19.

1.2K 184 4
                                    

Cerita ini hanyalah fiksi belaka. Kesamaan nama tokoh, tempat, dan peristiwa adalah hasil ketidaksengajaan.

*
*
*

''... Saat usiaku 22 tahun, ayah pensiun dan menunjukku sebagai panglima selanjutnya. Kau mungkin bertanya, kenapa ayahku punya hak itu. Sebelumnya, Gusti Prabu kembali menunjuk keturunan Aryandra sebagai panglima kerajaan. Ia tidak peduli anak yang mana, mau anak sah atau bukan, Gusti Prabu serahkan semuanya kepada Ayahku. Namun,  nyonya Dhara tidak terima. Ia ingin Astraloka yang menjadi panglima. Akhirnya ayah mengusulkan agar kami duel untuk menentukan siapa yang lebih layak. Nyonya Dhara setuju, namun dengan satu syarat,'' Raganata terus bercerita dan aku mendengarkan.

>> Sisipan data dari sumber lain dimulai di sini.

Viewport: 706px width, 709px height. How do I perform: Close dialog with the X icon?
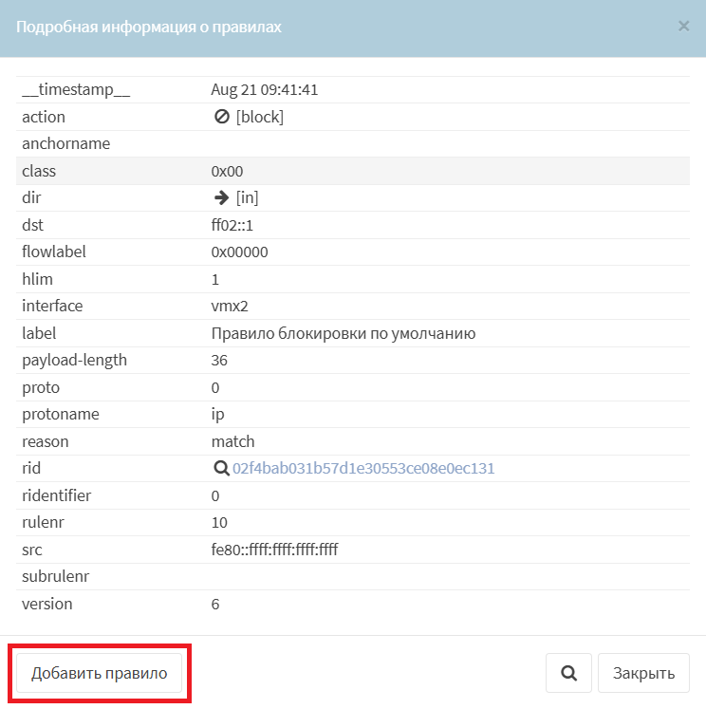pos(683,27)
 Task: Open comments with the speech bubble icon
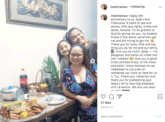[111, 97]
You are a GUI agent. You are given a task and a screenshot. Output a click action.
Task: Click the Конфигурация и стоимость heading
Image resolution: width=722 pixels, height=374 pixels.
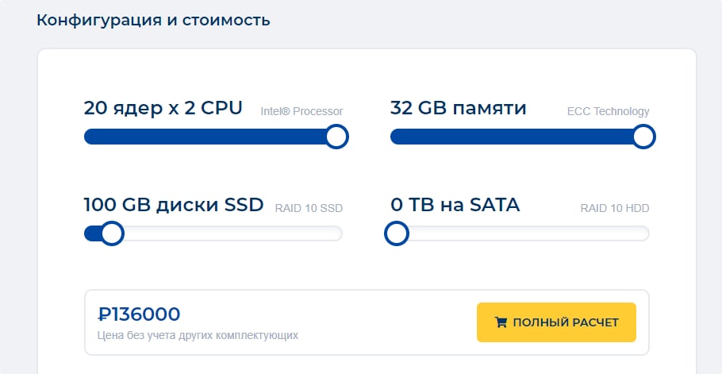(153, 21)
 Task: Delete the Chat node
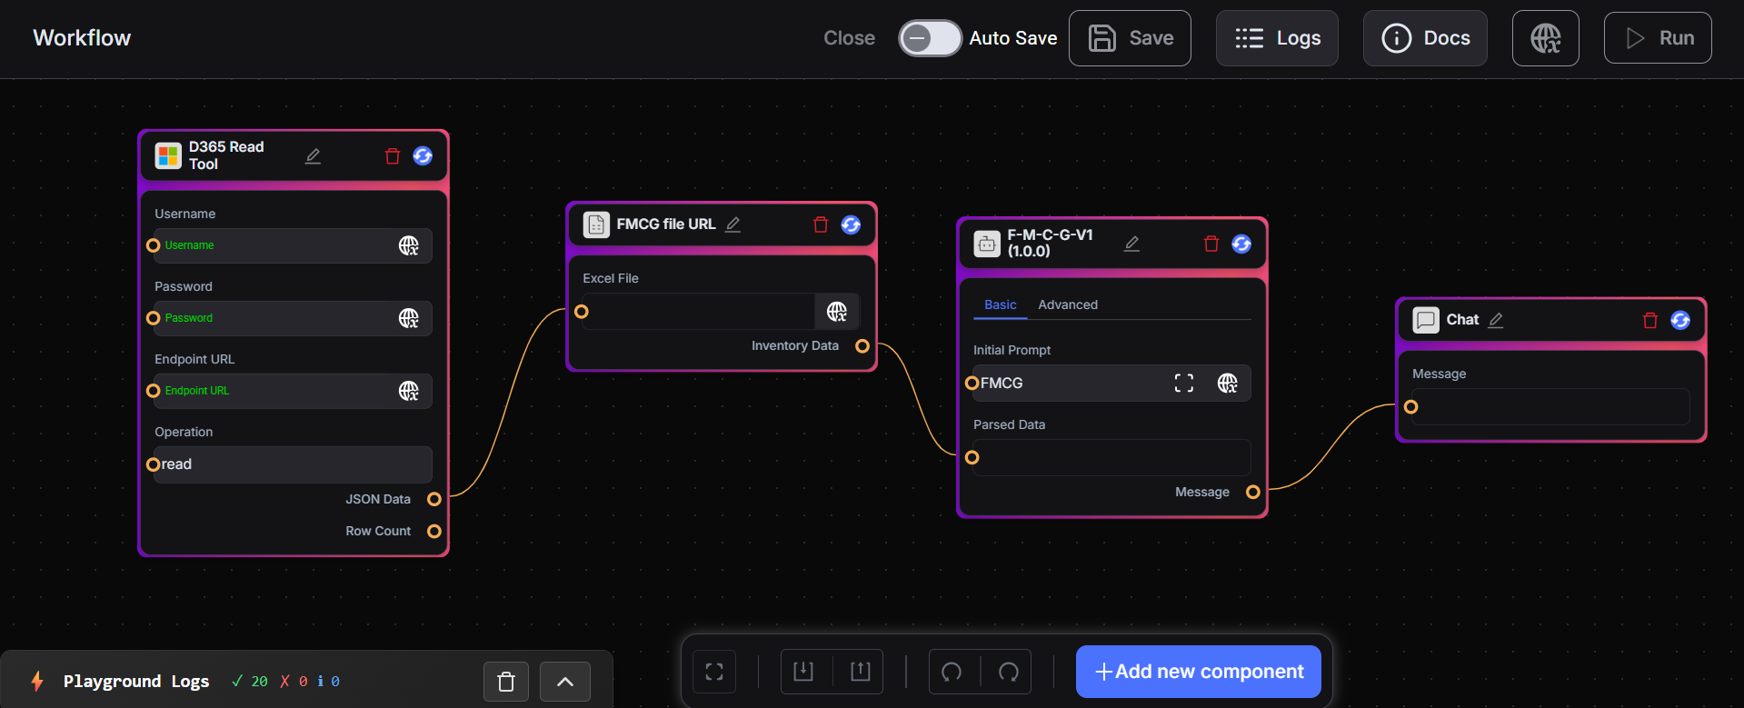tap(1650, 320)
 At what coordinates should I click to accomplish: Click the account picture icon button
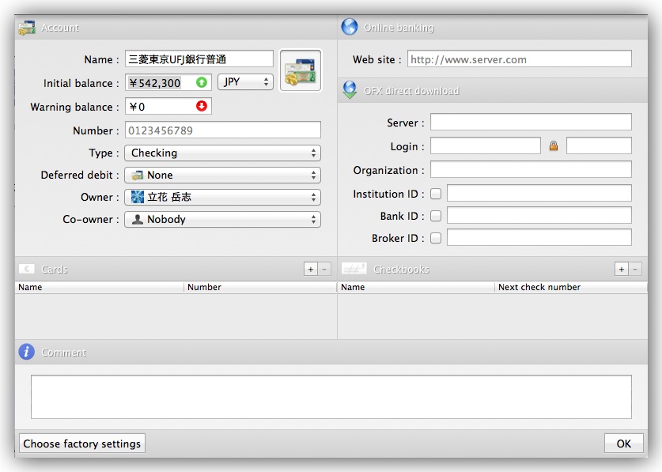[x=301, y=70]
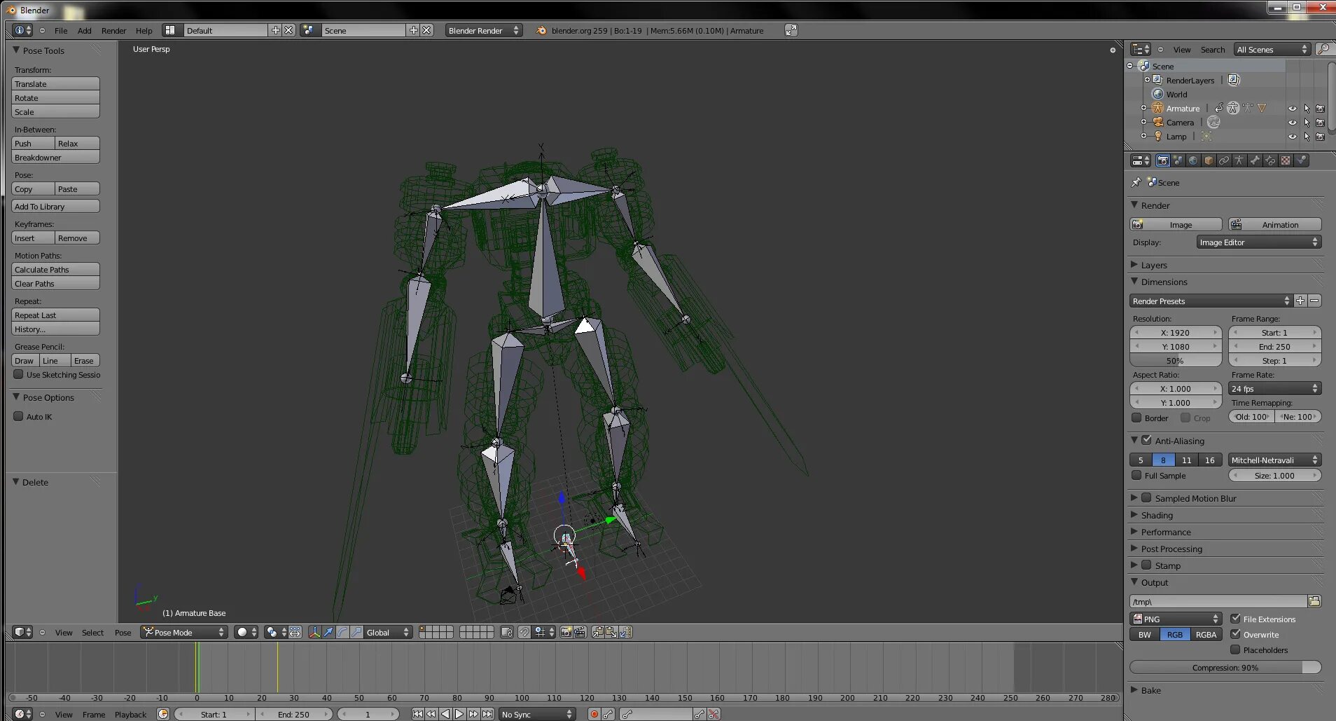Viewport: 1336px width, 721px height.
Task: Open the Pose Mode dropdown
Action: [x=184, y=632]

''Apa syaratnya?" tanyaku penasaran.

''Astraloka menggunakan pedang sungguhan, sedangkan aku hanya boleh menggunakan ranting kayu.''

''Apa? Bukannya itu tidak adil?''

Raganata hanya tersenyum. Ia meregangkan badan dan membaringkan tubuhnya di atas tumpukan jerami kering.

Aku menatapnya dengan heran. Tak mengerti kenapa dia tidak langsung menjawab pertanyaanku. Jedanya mungkin 2 sampai 3 menit.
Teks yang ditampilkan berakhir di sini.